Well, I suspect most other people want to maintain backwards
compatibility. Hence the existence of UTF-8.

> People need to stop 
> thinking in terms of bytes (octets) and start thinking in terms of
> characters. I'll say it flat out here: the POSIX filesystem definition
> is going to badly limit what can be done with Unix systems.

Why? POSIX gives nearly binary-transparent file names; the only
exception is the single octet 0x00. Considering the 1:1 mapping between
UTF-8 and other Unicode encodings, how can the choice of one or another
"badly limit" what can be done?
 
>> Personally, my file names have been in UTF-8 for quite some time now,
>> and it works well: What exactly is this 'stone age' you refer to?
> 
> Change and environment variable and watch your programs break that had
> worked so well with Unicode. *That* is the stone age that I refer to.

dd if=/dev/urandom of=/lib/ld-linux.so.2 and watch all my programs
break, too. What's you point?

It is always possible to break a computer system if you try hard enough
(or, all too often, not hard at all); but if the user actively attempts
to make his machine malfunction, that's not the OS's problem.

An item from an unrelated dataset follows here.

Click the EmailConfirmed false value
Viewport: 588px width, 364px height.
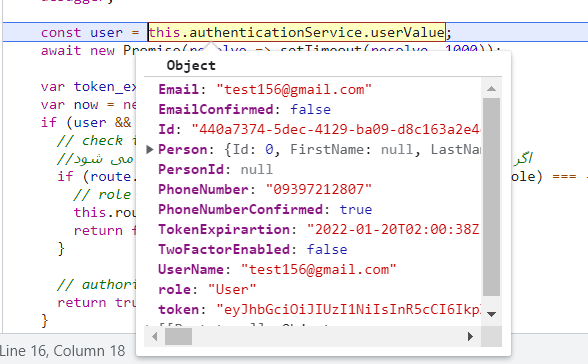310,109
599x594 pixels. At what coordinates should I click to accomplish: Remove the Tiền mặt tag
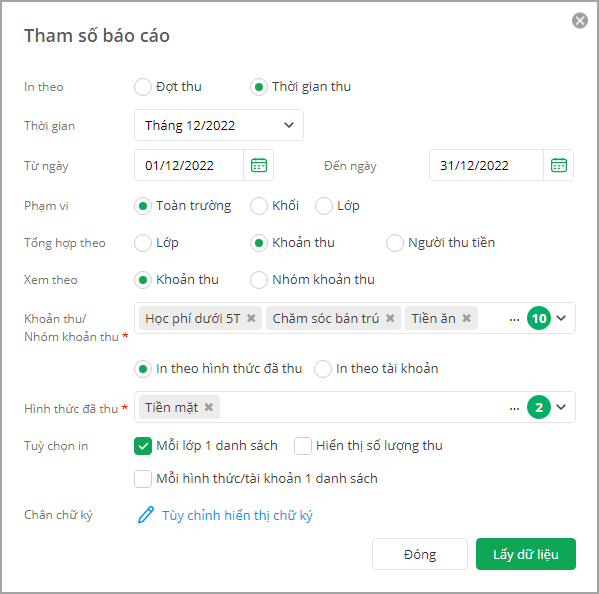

> I'm also guessing that you don't do much with long Japanese filenames
> or deep paths that involve *anything* except US-ASCII (a subset of
> UTF-8).

Well, I have Japanese file names (though not that many in the grand
scheme of things), and have a lot of files and directories named in non
US-ASCII. Yeah, I know that file name length and path length limits
suck, but that's an implementation limitation of e.g. ext3, nothing
fundamental.

> 
>> UTF-8 can take multiple octets to represent a character. So can
>> UTF-16, UTF-32, and every other variation of Unicode.
> 
> This last statement is true only because you use the term "octet."

You're correct; that isn't what I meant to say. Something along the
lines of the following is better worded:

        UTF-8 can take more than one octet to represent a
        character; UTF-16 can take more than two; UTF-32
        more than four; etc.

> It's a useless term here, because UTF-8 only has any level of
> efficiency for US-ASCII.

English, I've heard, is a rather common language.

> Even if you step to European content, UTF-8 
> is no longer perfectly efficient,

Of course not --- but still generally better than UTF-16, I think.
Spanish, I've heard, is also a rather common language.

> and when you step to Asian content, 
> UTF-8 is so bloody inefficient that most folks who have to deal with
> it would rather work in a native encoding (EUC-JP or SJIS, anyone?)
> which is 1..2 bytes or do everything in UTF-16.

Yes, for CJK, UTF-8 is fairly inefficient. A full 33% bigger than
UTF-16.

OTOH, it has some nice advantages over UTF-16, like being backwards
compatible with C strings, being resynchronizable (if a octet is lost),
not having byte-order issues, etc.

Now, honestly, what portion of your hard disk is taken up by file names?